YOUR ASSIGNMENT -> Only the lines from the one that contains "Task: Select the Bandwidth Saved row" through the last line of the data below should be duplicated, exactly and without pictures.
↓
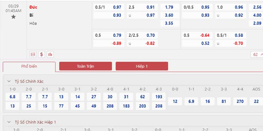Viewport: 263px width, 131px height.
Task: Select Đức handicap 0.5/1 odds 0.97
Action: tap(117, 7)
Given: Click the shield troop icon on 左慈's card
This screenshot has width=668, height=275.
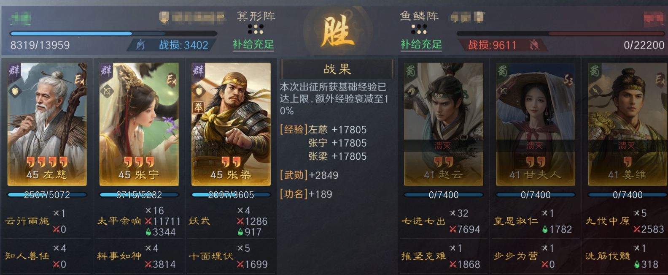Looking at the screenshot, I should [x=16, y=91].
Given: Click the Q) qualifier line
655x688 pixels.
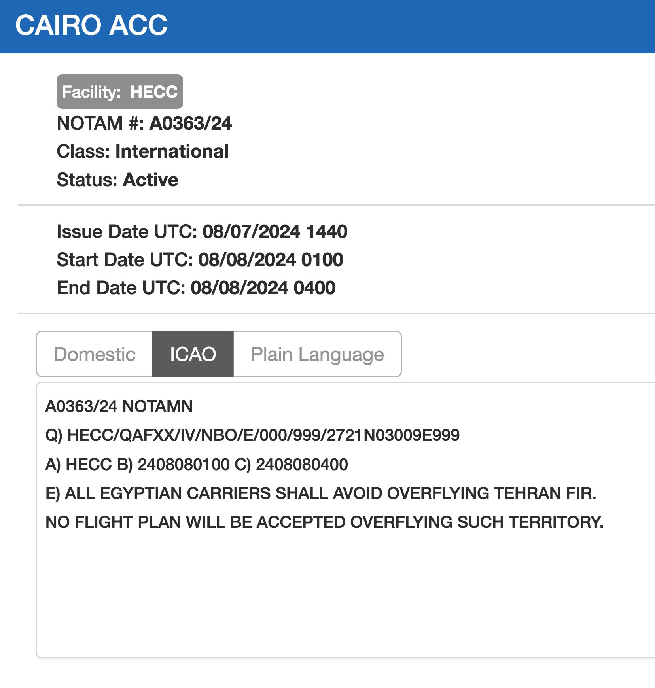Looking at the screenshot, I should coord(252,435).
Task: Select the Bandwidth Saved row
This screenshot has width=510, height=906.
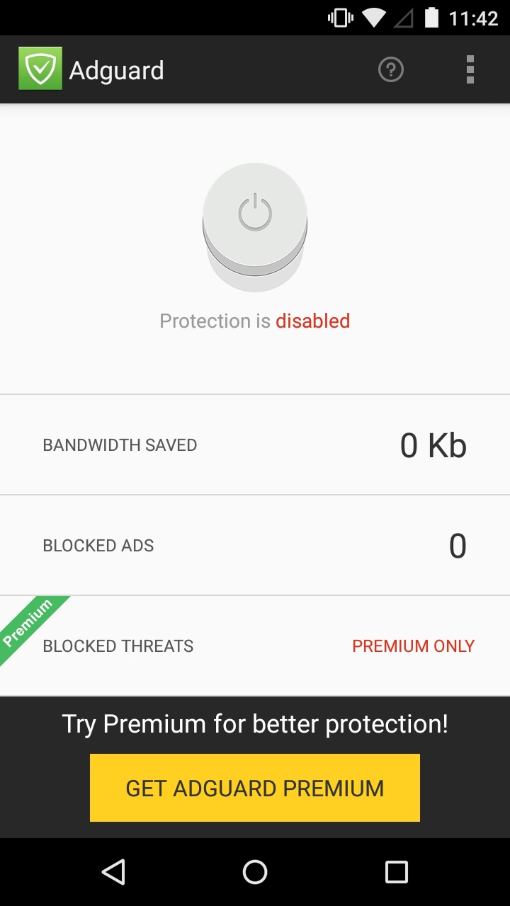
↑
EXERCISE RESPONSE ->
Task: Select the Bandwidth Saved row
This screenshot has width=510, height=906.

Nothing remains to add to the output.